Identifying an Enemy of the Constitution, Part Three

By Dennis Haugh – April 22, 2022

In 2019, I published an article entitled “Against all Enemies.” I had pondered the clause on “domestic” enemies in the military oath for years, but meaningful conclusions about actions have been elusive. This is the third article in a series that revisits the question, focusing on identifying a domestic enemy.

Every American who takes the oath of office should first ensure he/she is not a domestic enemy. The preceding posts established that anyone who supports an invasion or attacks the Bill of Rights is an enemy of the Constitution.

Participation in rebellion, insurrection, or sedition would seem to make a person an enemy of the Constitution, but it really makes one an enemy of the government(s) of the United States. But does it make one an enemy of the Constitution? Maybe. It depends upon whether the government itself is obeying constitutional limits. If not, the government is an enemy of the Constitution. Aristotle identified this condition in his taxonomy of governments over two millennia ago.

Sedition is the organized incitement of rebellion against the government. Rebellion and insurrection are crimes prohibited by 18 U.S.C. Section 2383. On the other hand, treason is defined in the Constitution by Article III, section 3. That definition is:

Treason against the United States, shall consist only in levying War against them, or in adhering to their Enemies, giving them Aid and Comfort.
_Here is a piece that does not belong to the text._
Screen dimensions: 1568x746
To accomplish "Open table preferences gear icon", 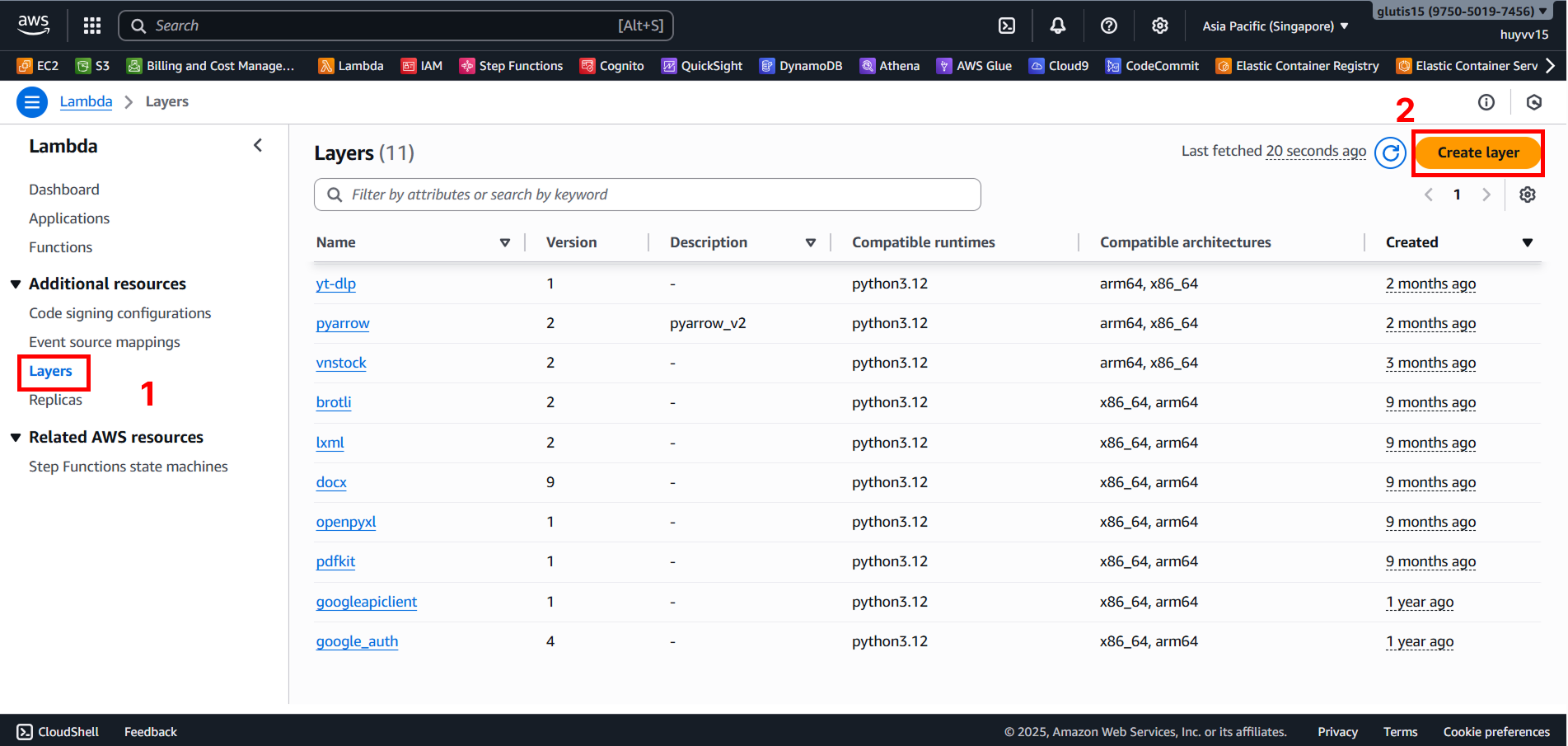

What does it mean to levy war against the United States? The United States could refer to any or all of:

• The landmass of the United States
• The property of the United States
• The lives of the people
• The fabric (constitution) of society
• Institutions (economic, legal, educational, communications, manufacturing, etc)
• The governments of the states
• The central government in Washington DC
• The Constitution

Likewise, since Unrestricted Warfare was published in 1999, the definition of “levying war” is no longer confined to the classic concept of war. Any of the components above can be attack points. Institutions are particularly prime targets as they are intended to stabilize society. The Chinese enumerated the following methods of attack:

• Lawfare
• Economic warfare
• Network warfare
• Terrorism

Whereas classic warfare would pit one nation’s army against another, any enemy can attack any part or the whole of a nation as an act of war. Although the Constitution was written with the classic view in mind, its framers had the foresight to write a document that is abstract enough to adapt to even the Chinese redefinition of warfare.
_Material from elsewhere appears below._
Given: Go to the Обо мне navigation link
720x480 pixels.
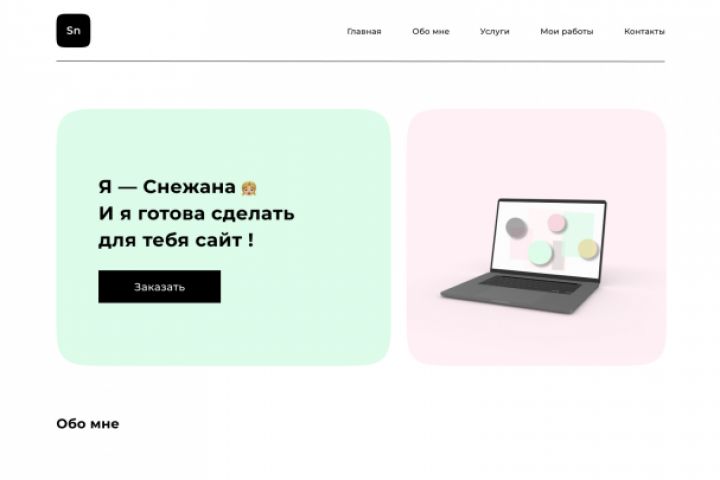Looking at the screenshot, I should pyautogui.click(x=431, y=32).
The question is how to parse the meaning of the United States. Should it be interpreted as all of the attack points enumerated above or just one? The former is a “tight” definition that requires a domestic enemy to commit to “all out” war against the United States to commit treason. The latter is a “loose” definition that would categorize any domestic enemy attacking any of the attack points as treasonous. The primary purpose of this article is not to explore what is and isn’t treason. Its purpose is to identify an enemy of the Constitution. The Constitution is but one attack point of the United States.

A rebel, insurrectionist, or seditionist is an enemy of one or all of the governments of the United States but may or may not be an enemy of the Constitution. The governments’ constitutional role is to protect and defend the people and their rights – per Article I, Section 8 and Article IV, Section 4. A government that does not make good on this bargain is at once an enemy of the people and the Constitution. In this case, the Constitution identifies its own enemy. Under such a circumstance, John Locke’s call for rebellion echoes loudly. We are reminded of Thomas Jefferson’s remarks in a letter to William Stephens Smith on 13 Nov 1787:

The tree of liberty must be refreshed from time to time with the blood of patriots and tyrants. It is it’s [sic] natural manure.

Likewise, Ben Franklin had an equally pessimistic prediction at the end of the Convention:

…because I think a general Government necessary for us, and there is no form of Government but what may be a blessing to the people if well administered, and believe farther that this is likely to be well administered for a course of years, and can only end in Despotism, as other forms have done before it, when the people shall become so corrupted as to need despotic Government, being incapable of any other.

Consider the case of Jeremy Brown. Jeremy was arrested on 30 Sep 2021 for being in an “unauthorized area” on 6 Jan 2021. Jeremy’s story is a clear case in point. We truly can be our own worst enemy.